Basic Data Manipulation for Relational Data in R

One of the main struggles I had (and still have) while working with R is getting my head around its data structures. R is an object oriented language, and the way it works with data is a little different from the relational model that we are used to in T-SQL. It is not very different, but one does have to know basic data manipulations well or you can spend a lot of time just wondering how to do what. Understanding how R stores data, what constitutes a unit of data – a field, a record, whatever – is really important to put R to good use.

In this post I will attempt to explore and explain some basic data manipulations. I am specifically only going to address a dataset – called a dataframe in R . There are many other types of variables and datatypes to explore, but this articles specifically looks at datasets since we, as SQL professionals, primarily need to understand that in order to use R with SQL Server.

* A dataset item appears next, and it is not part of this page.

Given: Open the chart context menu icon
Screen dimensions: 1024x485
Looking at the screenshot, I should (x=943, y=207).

I am using the Adventureworks for 2016 database here. In the below commands, I am connecting to the database from R Studio and pulling the data I need into a dataset. The dataset I am using is a simple T-SQL query as below:

USE AdventureWorks2016CTP3
SELECT DISTINCT  TOP 10 
 P.ProductID,  P.Name, P.ListPrice,  P.Size, P.ModifiedDate, 
 SOD.UnitPrice,  SOD.UnitPriceDiscount, SOD.OrderQty, SOD.LineTotal  
 FROM Sales.SalesOrderDetail SOD INNER JOIN 
 Production.Product P  
 ON SOD.ProductID = P.ProductID WHERE SOD.UnitPrice > 1000 
ORDER BY SOD.UnitPrice DESC

This returns a dataset in Query Analyzer as below.

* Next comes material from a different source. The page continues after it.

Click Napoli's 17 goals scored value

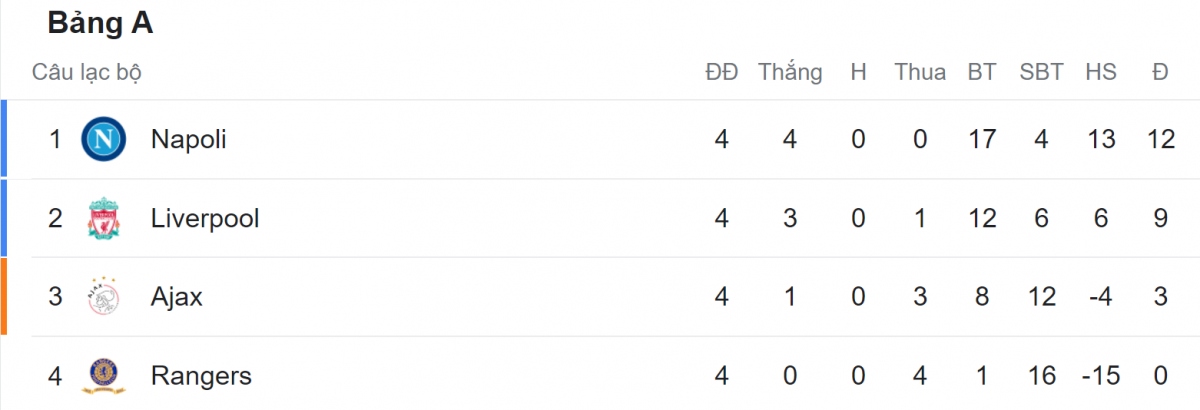pyautogui.click(x=982, y=139)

Now we are going to try and pull the same dataset into a dataframe variable in R studio.

After we connect to R studio, we need to install the necessary packages and load libraries to enable the connection to SQL Server first. This is something we have to do every single time we get into R to pull data from SQL server. Next, we connect to the database using the odbcserverconnect command and pull the results of the SQL query into a dataframe, called advdata. It is important to be aware that R will not return or display any information on the dataset when we pull it into a variable. This also includes any errors in the query we have provided. To see the results of the dataset, we need to type the name of the variable and then enter.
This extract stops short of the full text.